| Suzanne Vega … ‘I’ve started dancing at my shows, but yet to go full disco.’ Composite: George Holz |
TEENAGE KICKS
Suzanne Vega's teenage obsessions: 'Taxi Driver captured something awful but made it beautiful'
In the first of a weekly series where film and music stars discuss their youthful fixations, the US singer recalls silly walks and Saturday Night Fever dance classes
Interview by Dave Simpson
Thu 3 Sep 2020 16.30 BST
Songs of Leonard Cohen
After 1967, when this came out, if a stranger asked: “What’s your name, little girl?” and I said: “Suzanne,” they’d go: “Oh, like the song?” And I’d stare at them thinking: “What song?” Then I heard this beautiful version of Cohen’s song Suzanne by Judy Collins. I was so relieved that the song was beautiful and … weird! In 1974, when I was 14, I saw the album in the record store, took the risk and fell in love with it. All the songs were so beautiful, interesting and intimate, and he used a nylon string acoustic guitar which I’d just started playing.

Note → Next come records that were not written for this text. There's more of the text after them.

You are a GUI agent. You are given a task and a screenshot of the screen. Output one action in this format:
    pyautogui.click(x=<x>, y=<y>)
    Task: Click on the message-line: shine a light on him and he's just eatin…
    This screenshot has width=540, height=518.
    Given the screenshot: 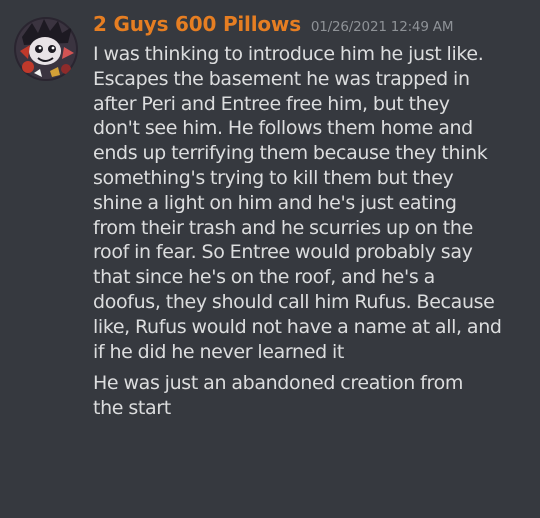 What is the action you would take?
    pyautogui.click(x=275, y=202)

I didn’t realise how funny Leonard was until I got to know him. In 1988, I went to see him at Carnegie Hall and met his sister, a big woman in a brightly coloured dress. When she said: “He’s been dying to meet you,” my inner teenager was thrilled. The next time we met was for a very well-known photoshoot when he had my head in his hands, mashed up against his chest, which was … [laughs] very exciting. That was the photographer’s idea, but Leonard didn’t complain, let’s put it that way. I still listen to the album, and consider it a good friend.